Afamado professor da língua portuguesa da nossa cidade, se aventurara ali naquela folha A4 a destilar sua prosa sobre um caso antigo ocorrido nos finais do século dezoito bem ali, na Praça da Estação. Na verdade, eu estava ali para conhecer um outro escritor bom-despachense, que vinha com um lançamento de um certo “Gato de Curitiba” e, enquanto não era recebido por ele e pelo Gilberto, tomara a tal folha A4 no balcão. A caligrafia alinhada logo terminou num ponto de exclamação que não ditara o fim da estória. Fiquei intrigado e curioso para saber o final. E que final! De repente, uma voz chama meu nome:
— Ôh Wagner! — Quando me virei, ali estava ele, o autor sorrindo por detrás de seus óculos, apalpando a barriga e vindo em minha direção. — Tava procurando esse papel!
— Uai, adorei o conto, mas cadê o final?
— O Jacinto cismou que tenho que publicar um livro!
— É, acho mesmo que ele tem razão! — Disse eu, entregando o rascunho ao professor.
— O Vicente me mostrou o seu conto também, ele terminou de o digitar ontem! — Na época, o Vicente, funcionário da Câmara se oferecera para digitar nossos contos para um certo festival em Uberaba, nos oferecido pela Secretaria de Cultura da época do então prefeito Célio Luquini. — Rapaz, que coisa fabulosa.
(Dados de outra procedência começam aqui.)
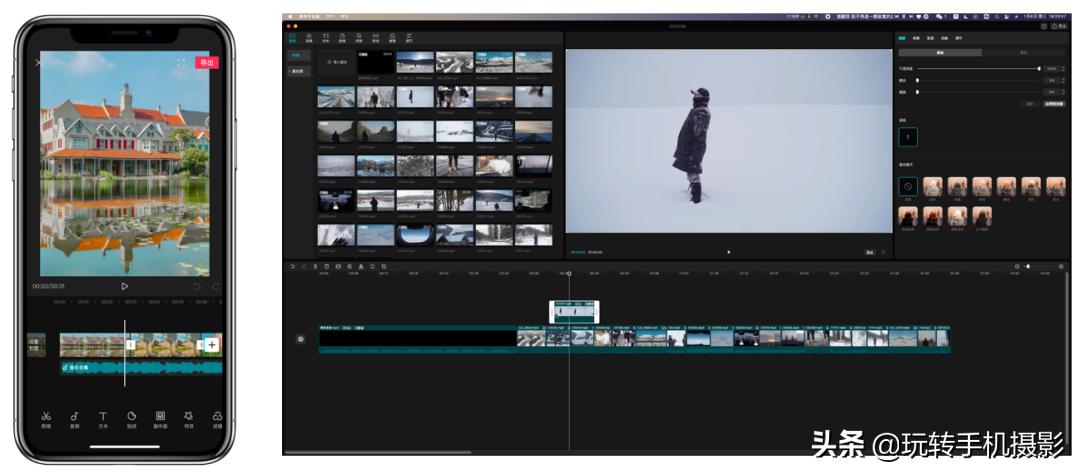Viewport: 1080px width, 474px height.
Task: Click the desktop export button top right
Action: (1060, 26)
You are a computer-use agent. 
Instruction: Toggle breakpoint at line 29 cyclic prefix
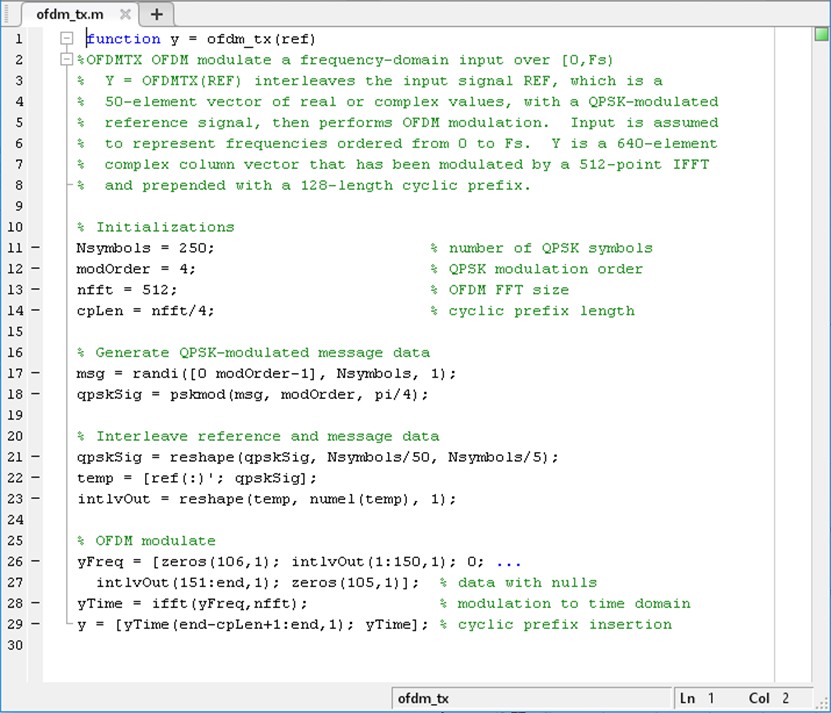coord(37,624)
Você lê muito o “Guimarães”, né?
Fiquei sem palavras, pois afinal, o Professor Tadeu elogiar um texto meu, um jovem aspirante a escritor, era já o tal prêmio que pleiteávamos.
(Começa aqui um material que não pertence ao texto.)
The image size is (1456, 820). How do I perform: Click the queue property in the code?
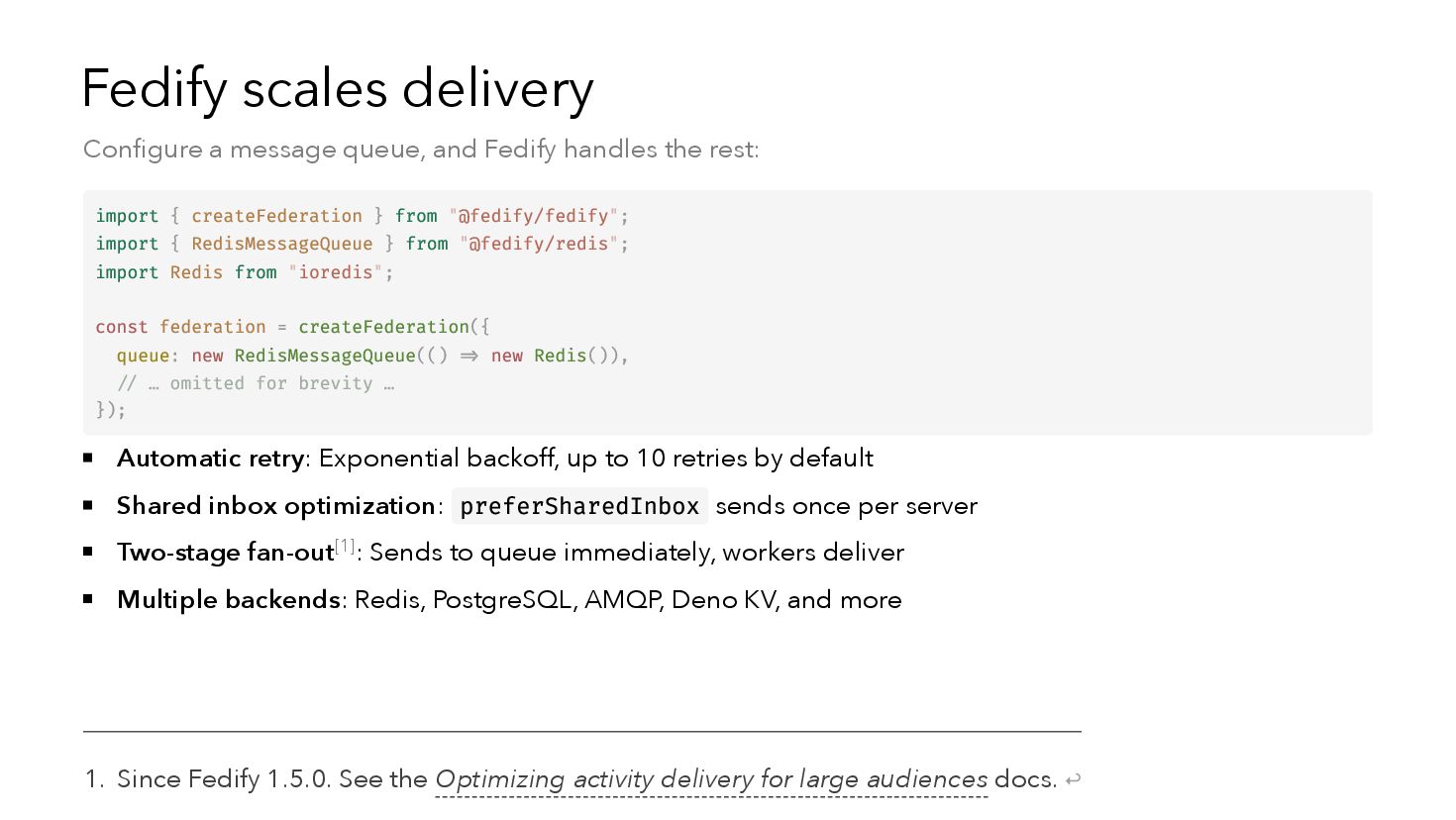143,356
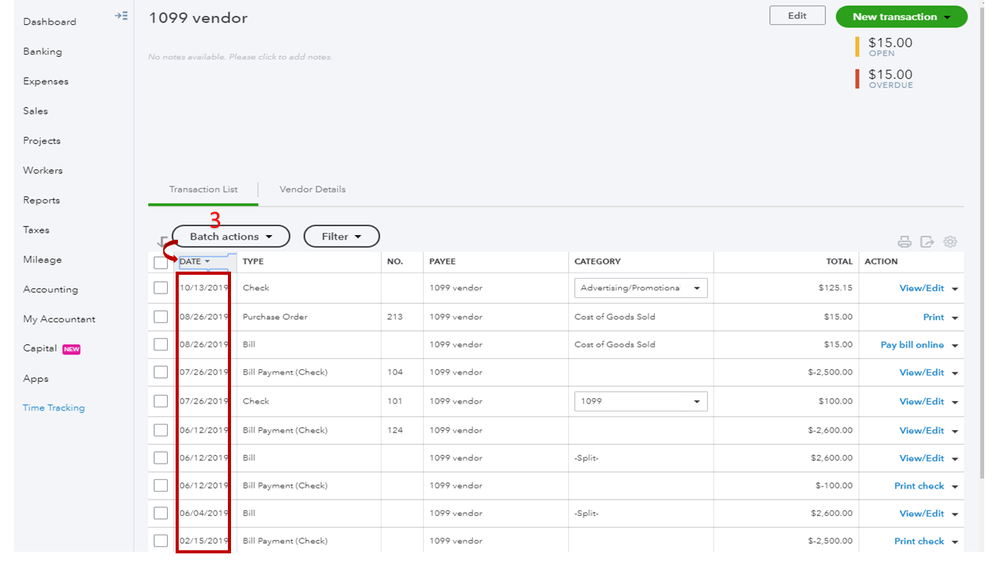
Task: Click the New transaction button
Action: tap(901, 17)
— Você também vai se encontrar com o Jacinto?
— Também, mas vim entregar esses quadros para a Câmara! — E apontei as telas no canto da sala de espera onde a secretária Hilda me acomodara.
— Acho que também não, apesar do Jacinto querer muito que publique, mas acho que essas estórias não vão ter público, são muito peculiares…
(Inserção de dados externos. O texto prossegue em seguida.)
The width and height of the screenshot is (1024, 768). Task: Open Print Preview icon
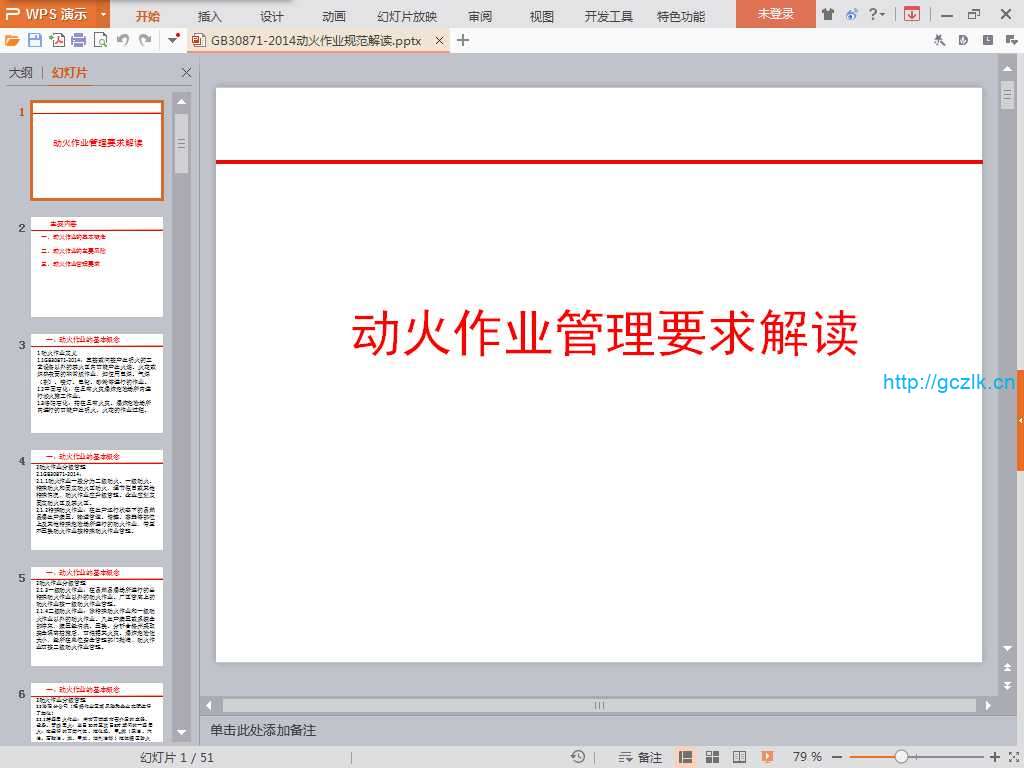click(100, 40)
— Mas eu acho que vão sim!
Esse encontro aconteceu num intervalo de mais de vinte anos. Ambos publicamos nossos textos, e depois, nos encontramos mais uma vez, para um evento fabuloso onde a escritora mineira Adélia Prado foi agraciada com “uma cadeira”, fundamos, o Professar Tadeu e eu, juntamente com mais vinte confrades, a ABDL, Academia Bondespachense de Letras. Ali, pude abraçá-lo e constatar sua previsão: — O regionalismo tem vez, sabe? Se você contar as coisas como você conta, se você valorizar sua terrinha. Tem sim. E ouvindo esse conselho que perdurara por mais de trinta anos, estou nas vésperas de lançar minha própria editora, especializada em literatura regional. Na época, incentivou-me a continuar, incentivou-me a escrever sobre o quê eu via, sobre as pessoas próximas, sobre as peculiaridades da nossa terra, mesmo que eu bordasse algo aqui e ali como o realismo fantástico que sempre me aprouvera.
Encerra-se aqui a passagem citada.